- Entries from a dataset
=====
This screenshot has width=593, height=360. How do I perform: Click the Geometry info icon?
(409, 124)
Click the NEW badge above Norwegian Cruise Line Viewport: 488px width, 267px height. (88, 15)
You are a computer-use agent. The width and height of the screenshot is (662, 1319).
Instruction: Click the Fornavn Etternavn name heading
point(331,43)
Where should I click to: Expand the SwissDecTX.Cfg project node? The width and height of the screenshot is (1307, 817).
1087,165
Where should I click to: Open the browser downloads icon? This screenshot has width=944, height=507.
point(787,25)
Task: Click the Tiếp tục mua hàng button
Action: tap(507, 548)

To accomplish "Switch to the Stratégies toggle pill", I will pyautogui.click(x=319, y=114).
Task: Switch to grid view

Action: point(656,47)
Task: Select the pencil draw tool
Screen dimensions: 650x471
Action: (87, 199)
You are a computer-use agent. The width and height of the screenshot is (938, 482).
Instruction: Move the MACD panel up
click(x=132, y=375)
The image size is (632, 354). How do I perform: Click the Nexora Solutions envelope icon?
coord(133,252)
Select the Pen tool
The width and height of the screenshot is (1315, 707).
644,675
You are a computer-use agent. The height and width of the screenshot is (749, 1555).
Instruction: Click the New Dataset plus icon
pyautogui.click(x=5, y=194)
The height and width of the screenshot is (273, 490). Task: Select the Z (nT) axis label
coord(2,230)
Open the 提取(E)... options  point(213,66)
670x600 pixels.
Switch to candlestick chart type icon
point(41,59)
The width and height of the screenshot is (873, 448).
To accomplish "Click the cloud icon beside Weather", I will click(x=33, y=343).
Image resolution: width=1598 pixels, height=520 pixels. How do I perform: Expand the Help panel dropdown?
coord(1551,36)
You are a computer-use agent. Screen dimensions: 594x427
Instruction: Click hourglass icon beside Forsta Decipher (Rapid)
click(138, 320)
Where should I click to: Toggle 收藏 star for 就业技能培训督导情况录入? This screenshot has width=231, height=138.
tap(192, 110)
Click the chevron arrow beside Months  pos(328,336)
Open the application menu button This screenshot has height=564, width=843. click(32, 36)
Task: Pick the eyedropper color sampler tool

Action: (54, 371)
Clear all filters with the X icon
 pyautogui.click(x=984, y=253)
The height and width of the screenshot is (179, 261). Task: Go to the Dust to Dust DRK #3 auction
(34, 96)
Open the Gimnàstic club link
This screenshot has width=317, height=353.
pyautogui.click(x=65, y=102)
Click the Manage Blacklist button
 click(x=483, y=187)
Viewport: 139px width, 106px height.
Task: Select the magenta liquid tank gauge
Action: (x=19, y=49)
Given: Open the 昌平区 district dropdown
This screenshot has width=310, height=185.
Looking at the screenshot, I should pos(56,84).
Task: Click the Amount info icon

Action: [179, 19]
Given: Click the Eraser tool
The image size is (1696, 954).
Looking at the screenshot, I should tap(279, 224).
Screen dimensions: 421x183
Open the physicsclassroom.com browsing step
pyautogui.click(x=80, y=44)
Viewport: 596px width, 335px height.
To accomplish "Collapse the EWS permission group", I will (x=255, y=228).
=====
- WHAT YOU HAVE TO DO
Show every line above that contains the word "accomplish". Case counts.

- COMPLETED EXERCISE
To accomplish "Switch to the Stratégies toggle pill", I will pyautogui.click(x=319, y=114).
To accomplish "Click the cloud icon beside Weather", I will click(x=33, y=343).
To accomplish "Collapse the EWS permission group", I will (x=255, y=228).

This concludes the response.